Breyer is right that the Lopez opinion "threatens legal uncertainty"; but uncertainty is the unavoidable consequence of judicially enforced limits on Congress's powers. The question is whether the Court has the will or the votes to go much further down this path. Its timid decision to duck the constitutional issue in a related case decided days after Lopez suggests little inclination to carry Rehnquist's vision of the commerce clause to its logical conclusion. One possibility is that the Lopez test will prove so amorphous that the Court will abandon the search for substantive limits on Congress's power, and will return instead to more procedural rules for protecting the interests of states. Anthony Kennedy and Sandra Day O'Connor suggest in their concurrence, for example, that Congress can legislate in areas traditionally left to the states, as long as it expresses its intentions clearly and goes through the motions of collecting factual findings to establish an empirical connection with commerce. As Glenn Reynolds of the University of Tennessee argues, Congress can satisfy most of O'Connor's and Kennedy's concerns in the future by including in every law a clear statement of the constitutional power on which it claims to rest.

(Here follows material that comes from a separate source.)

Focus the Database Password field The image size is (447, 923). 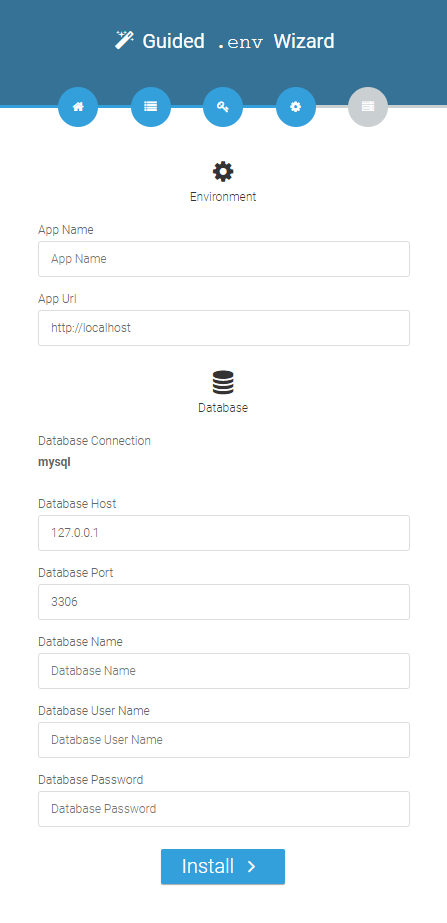pos(224,809)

The obvious losers in the wake of Lopez are statist conservatives, whose addiction to passing federal laws for purely symbolic purposes has now been called into question. Consider the flag burning law, which Rehnquist voted to uphold on First Amendment grounds, but which he would presumably have to strike down under the commerce clause as exceeding Congress's enumerated powers. The Drug Free Schools Act, which makes simple possession of drugs a federal crime, is now vulnerable to constitutional attack for precisely the same reason as the Gun Free School Zones Act. So is the cop killer bullets law, at least to the degree that it prohibits possession of bullets, rather than their manufacture and sale. Federal judges may be reluctant, in the end, to extend Lopez very far, for fear of provoking a dramatic reprise of 1937. But the real significance of the decision may be political, not legal: it could frighten the 104th Congress itself. The intellectual hypocrisy of the Contract with America has been its tendency, despite anti-Federalist rhetoric, to federalize areas of tort and criminal law that have traditionally been left to the states. Perhaps, in light of Lopez, conscientious Republicans and Democrats in the Senate will think twice before passing bills that have only the flimsiest relation to interstate commerce, such as the D'Amato Amendment, which would federalize all state crimes involving the use of a gun, or aspects of the products liability act, which would federalize state tort law.

We are, as Bruce Ackerman of Yale argues, on the threshold of a constitutional moment. If the Republican congressional victories in 1994 are followed by a Republican presidential victory in 1996, then the boundaries of the regulatory state could be constricted for the first time since the New Deal; and the Lopez decision could be a harbinger rather than a judicial aberration. But Republicans in Congress have not yet decided whether they are for the expansion of federal power, or against it. Rather than waiting for judges to save them from their centralizing instincts, perhaps they will remember the cautions of the Rehnquist Court, and exercise self-restraint.